- _ASSIGNMENT_
Extend the commentary on a possible Israeli ground war in Gaza, picking up after its final sentence.

- _TEXT EXCERPT_
····················

You also have to factor in whether the US would be willing to let Israel initiate a long bloody protracted ground war in Gaza given the impending US elections. Also you make a valid point that any Israeli incursion into Gaza would immediately open up a northern front with Hezbollah.
The pressure is mounting on Bibi to do the right thing and announce a ceasefire - step back and start looking to get their hostages out.
There's nothing we can do to stop him, any more than we can make the Israelis let fuel into Gaza or turn the power on so that hospitals and desalination plants can function. Israel is a sovereign nation, the only lever we have to pull is foreign aid and we can't do much there with the House functionally closed.
Sanitation conditions are such that disease outbreaks are already starting, and sooner or later we'll start seeing stuff like typhus that will be hard to stay in front of with mere aid trucks. I doubt even a ceasefire will keep Hezbollah from entering the game once that kicks off in earnest. Netanyahu would have to normalize power and the flow of goods into Gaza, and soon, which seems like a remote possibility.

····················

- _GIVEN MATERIAL_
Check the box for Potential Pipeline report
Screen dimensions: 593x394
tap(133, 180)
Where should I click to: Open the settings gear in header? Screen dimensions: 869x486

····················

- _RESPONSE_
TBF that relationship has always been one where the tail wags the dog; anyone who steps out of line and goes against the lobby (which is to say the Israeli government) gets stomped on, as we are seeing at varying levels across US society nowadays.
It’s almost impossible to see what benefit the US actually gets from its apparent closest ally.
Votes and funding. I ran the math the other day in the POTUS race thread. Neither political party can win the presidency without at least some of the Jewish vote, because states like Pennsylvania, Florida, Arizona and Michigan are in play. They cannot afford to alienate that interest group entirely. Trump has been talking big about Netanyahu, but it's one thing to run your mouth on social media from a sofa, and another to sit behind the Resolute desk.